--- start of Source passage ---
At [157], he confirms that he read and re-read the considerable evidence in the bundle and his notes of the oral evidence. He says he has taken into account the written opening, closing notes of all counsel and their oral submissions, which he had found to be of considerable assistance in writing the judgment. He says at [158] that he is applying the law as stated above in relation to the pleaded case of proprietary estoppel and gift in so far as it relates to the manège. He reminds himself again of the burden of proof and sets out the standard of proof.

33.

The crucial paragraph is [160] where he makes his findings as to the beneficial ownership of Cow House as follows:-

“(a)

Despite the references to rent, both in (Rebecca’s) bank statements and the Husband’s cash book and accounts, (Rebecca) did not occupy Cow House as its tenant. There was never any tenancy agreement, rent book or work undertaken by the Husband and the Wife to Cow House as its landlord since (Rebecca) took up occupation in early November 2009.

(b)

I accept (Rebecca) and (Andrew’s) evidence that they would never have moved to Cow House as its tenants.

(c)

The Husband gave an unambiguous promise that Cow House would be (Rebecca’s) if she met the cost of the conversion, including the payment of the AMC loan. Legal title would be transferred on the redemption of the loan. The promise was made with the Wife’s full knowledge and authority. It was also promised that Cow House would be left to (Rebecca) by will in the event the Husband and the Wife died before the loan was repaid in full.

(d)

It was a promise upon which (Rebecca) might reasonably expect to rely and did rely.

(e)
--- end of Source passage ---
(Exercise goal)
Please copy out everything in the judgment passage from "The crucial paragraph" down to "early November 2009.". The listing has nothing to do with the judgment passage.
--- start of Source material ---
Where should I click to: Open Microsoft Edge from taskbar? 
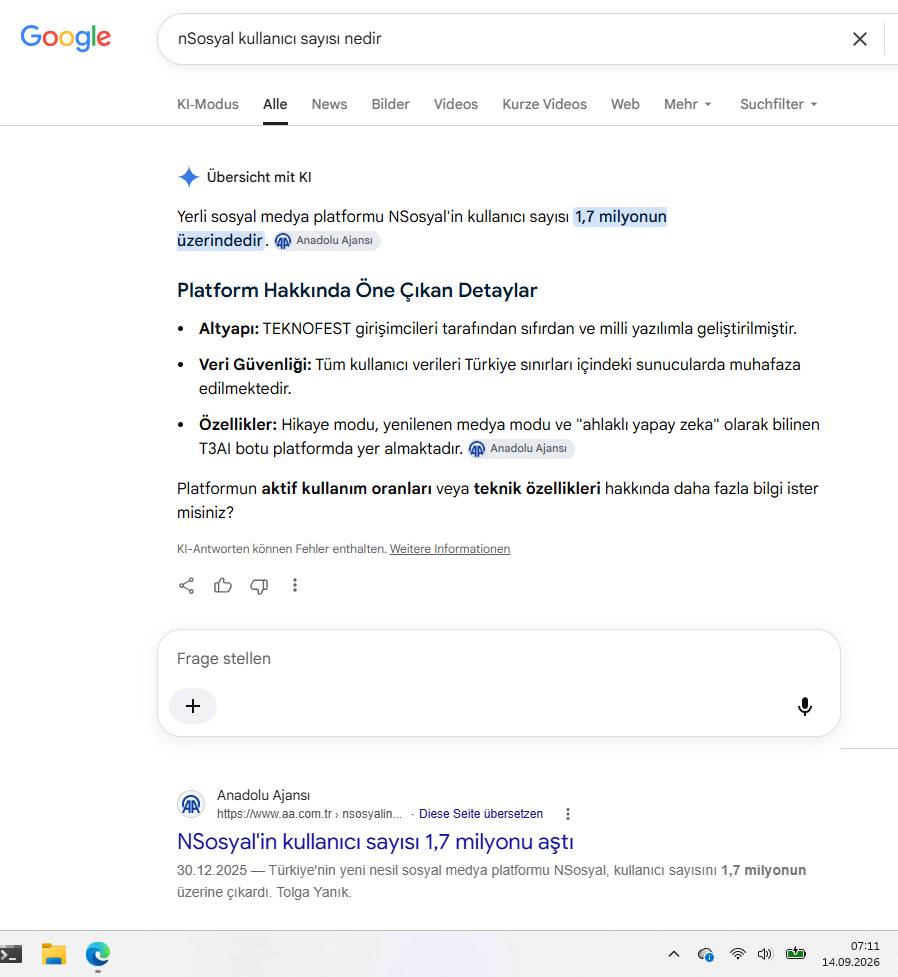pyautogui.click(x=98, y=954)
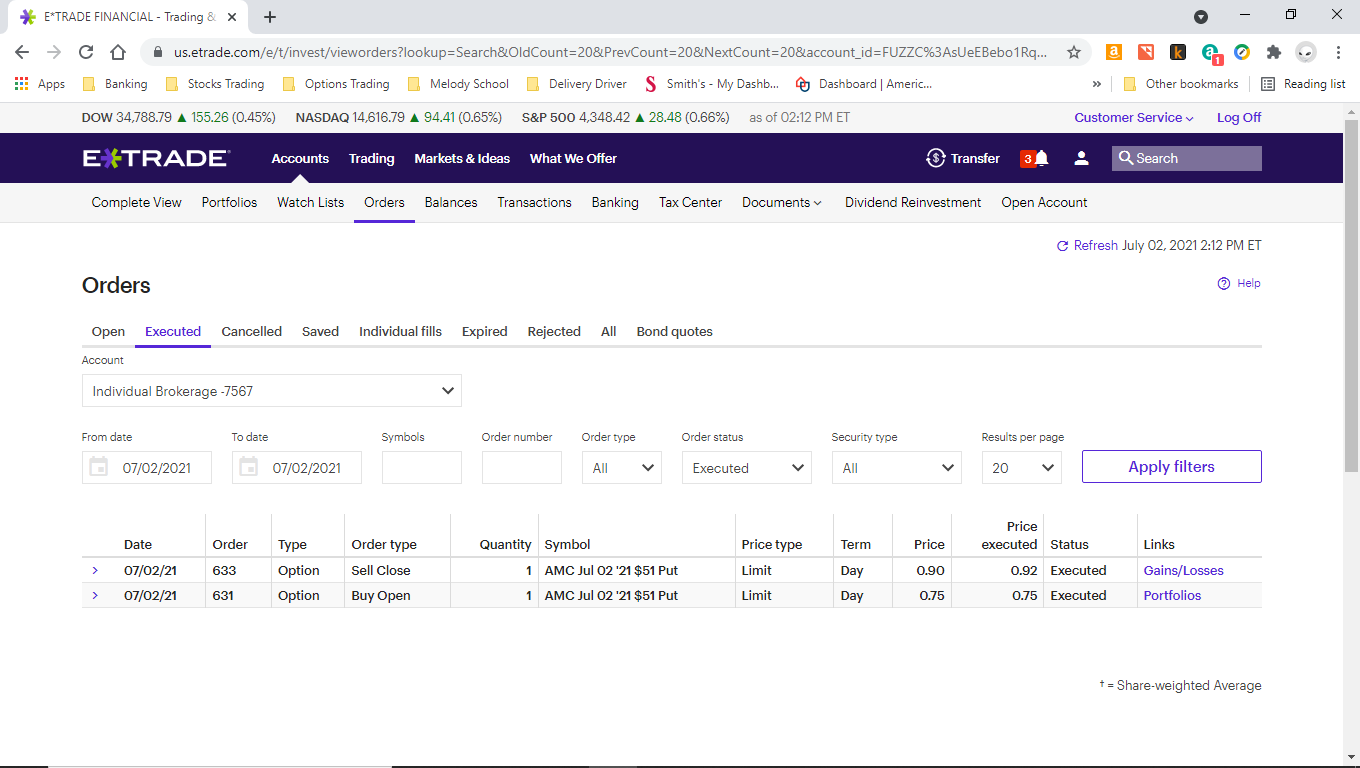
--- end of Source material ---
(Result)
The crucial paragraph is [160] where he makes his findings as to the beneficial ownership of Cow House as follows:-

“(a)

Despite the references to rent, both in (Rebecca’s) bank statements and the Husband’s cash book and accounts, (Rebecca) did not occupy Cow House as its tenant. There was never any tenancy agreement, rent book or work undertaken by the Husband and the Wife to Cow House as its landlord since (Rebecca) took up occupation in early November 2009.